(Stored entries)
#####

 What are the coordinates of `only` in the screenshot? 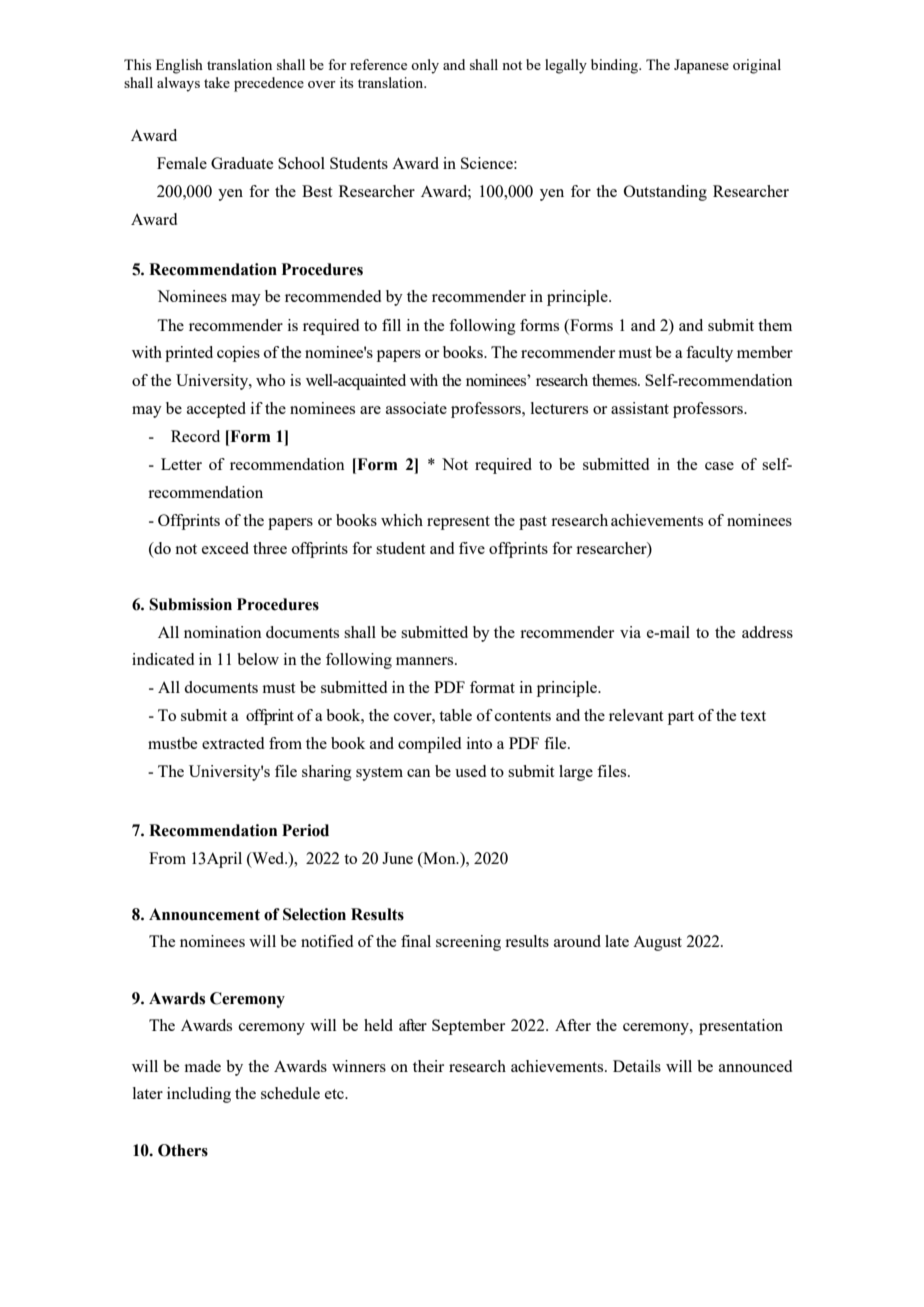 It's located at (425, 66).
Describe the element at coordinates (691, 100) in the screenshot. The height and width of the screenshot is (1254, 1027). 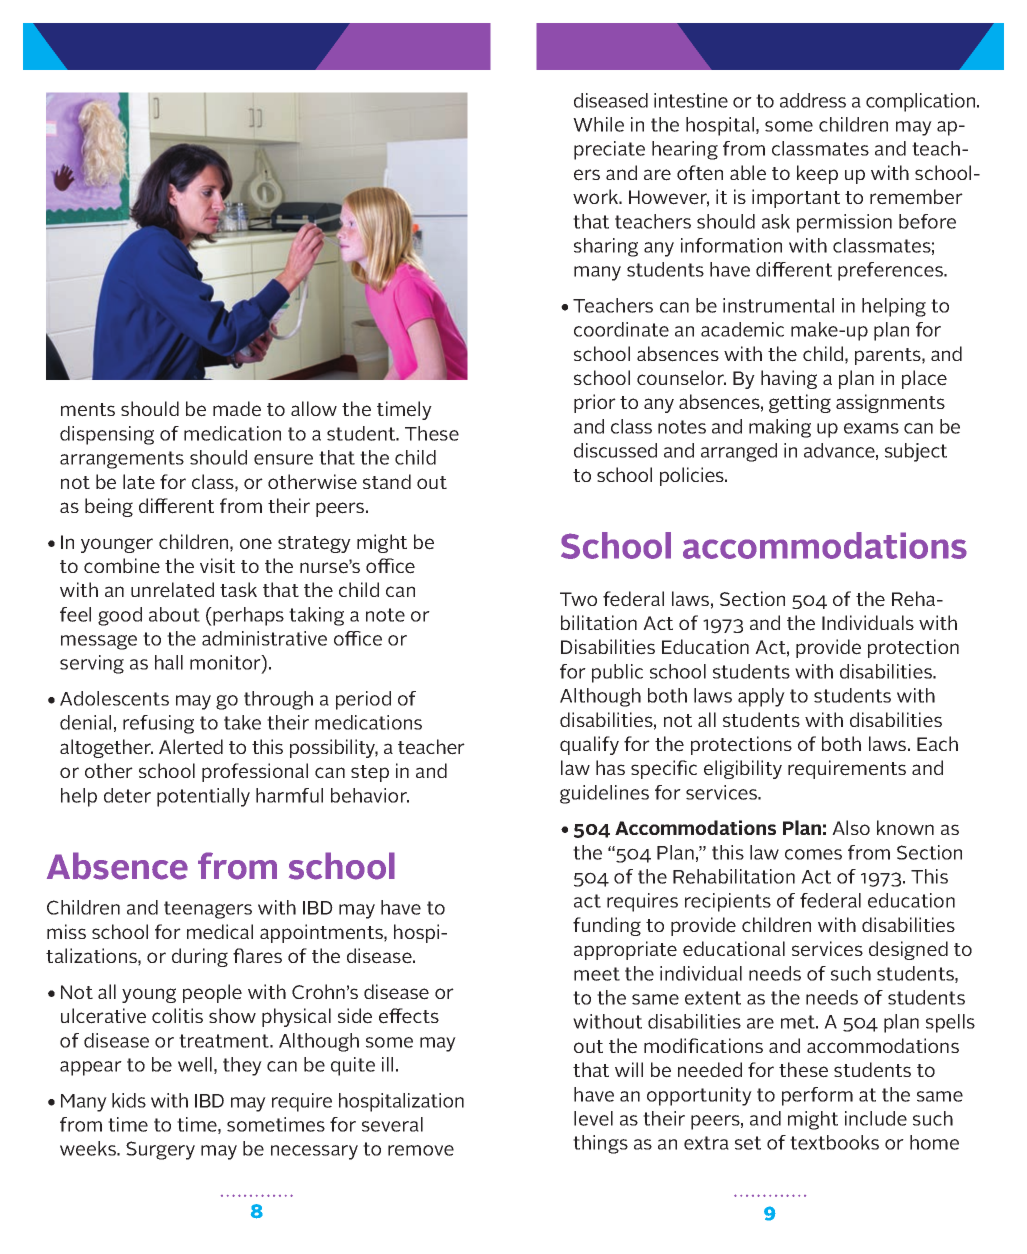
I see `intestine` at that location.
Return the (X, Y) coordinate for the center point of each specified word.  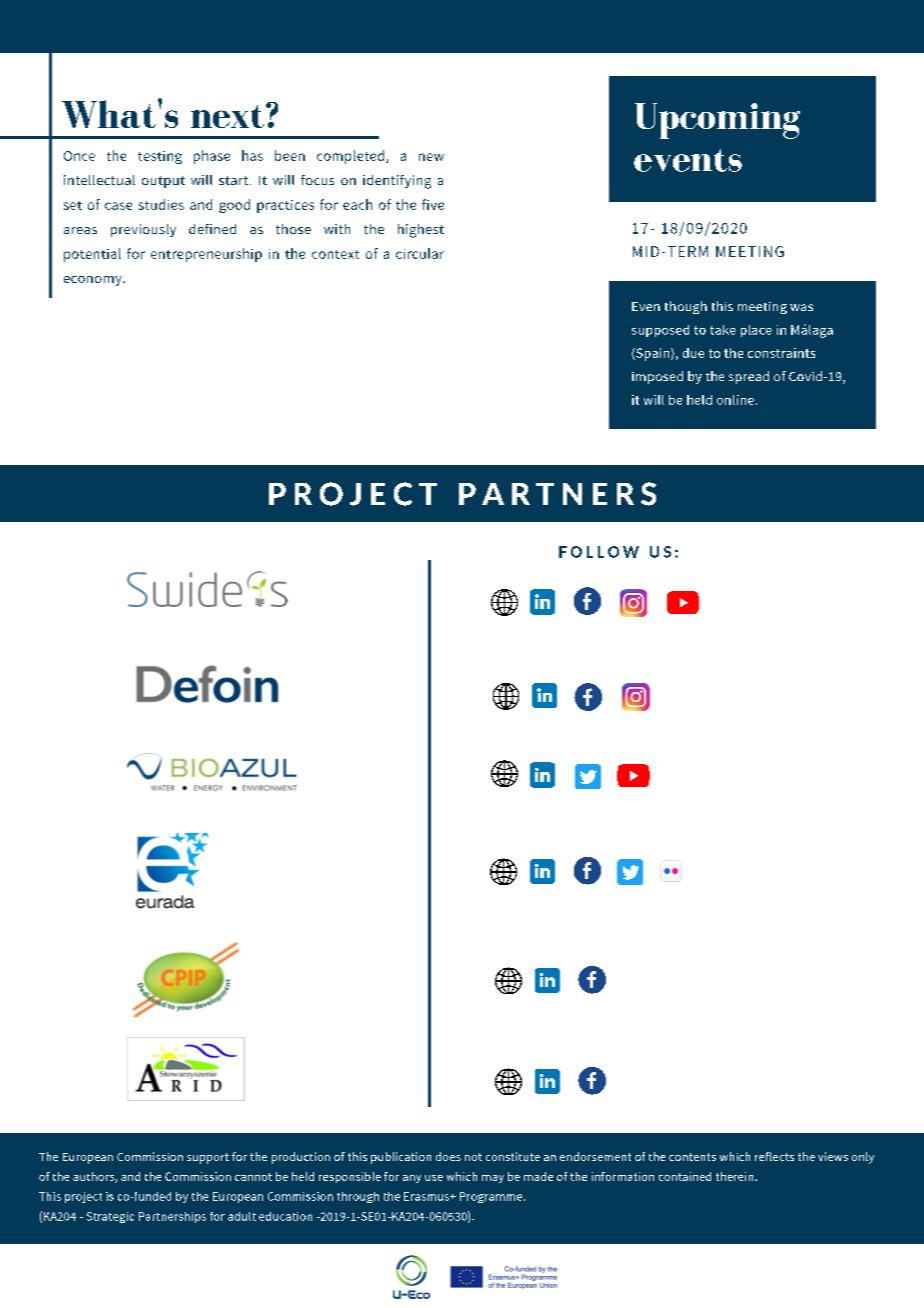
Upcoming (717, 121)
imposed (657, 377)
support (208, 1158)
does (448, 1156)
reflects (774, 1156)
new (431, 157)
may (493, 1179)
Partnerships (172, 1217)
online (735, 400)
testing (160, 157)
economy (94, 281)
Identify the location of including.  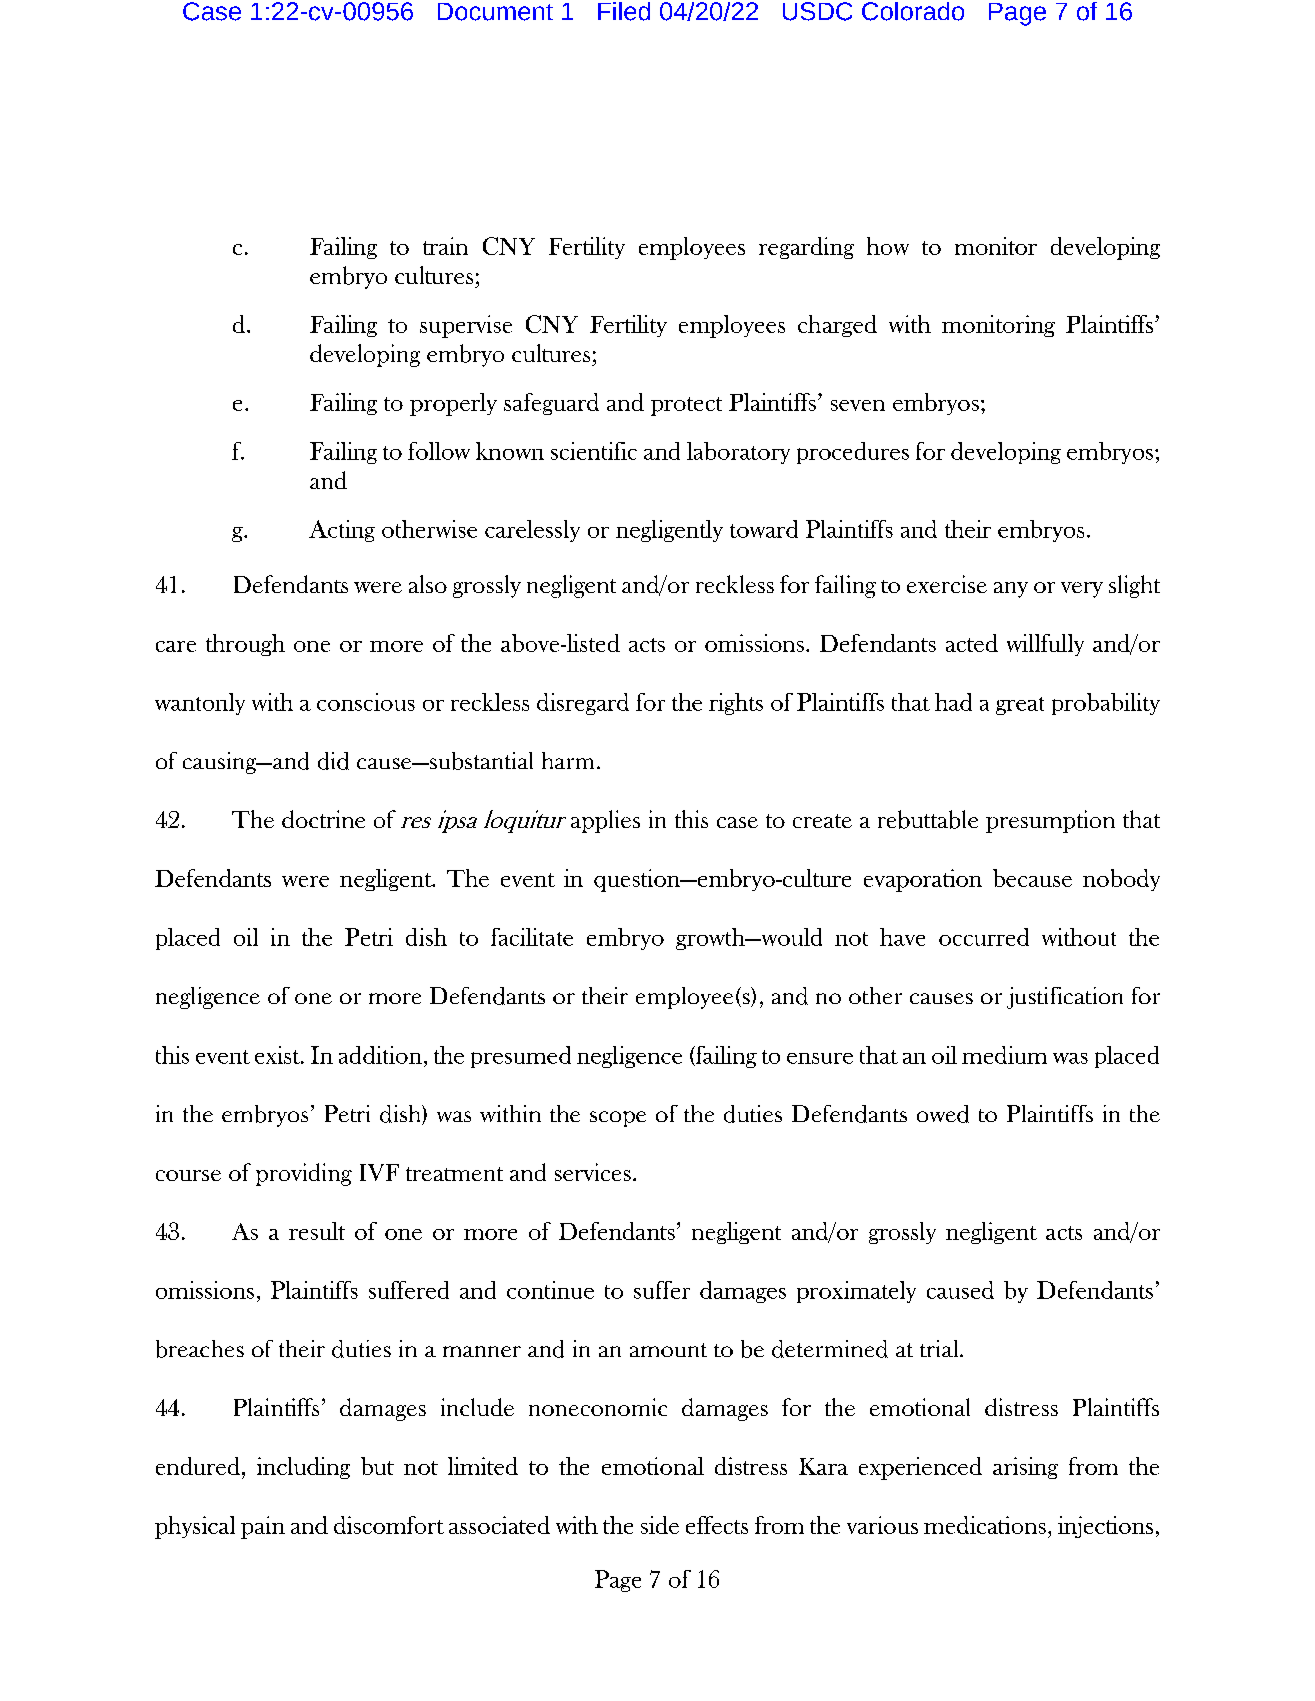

#####

**What is being asked**
Turn the lines from the line with "Describe the element" through the line with "support (208, 1158)" into a Markdown table with the columns Row and Line, numbering each row and skipping blank lines. Leave the pictures out.

**Written answer**
| Row | Line |
|---|---|
| 1 | Describe the element at coordinates (691, 100) in the screenshot. The height and width of the screenshot is (1254, 1027).  |
| 2 | I see `intestine` at that location. |
| 3 | Return the (X, Y) coordinate for the center point of each specified word.   |
| 4 | Upcoming (717, 121) |
| 5 | imposed (657, 377) |
| 6 | support (208, 1158) |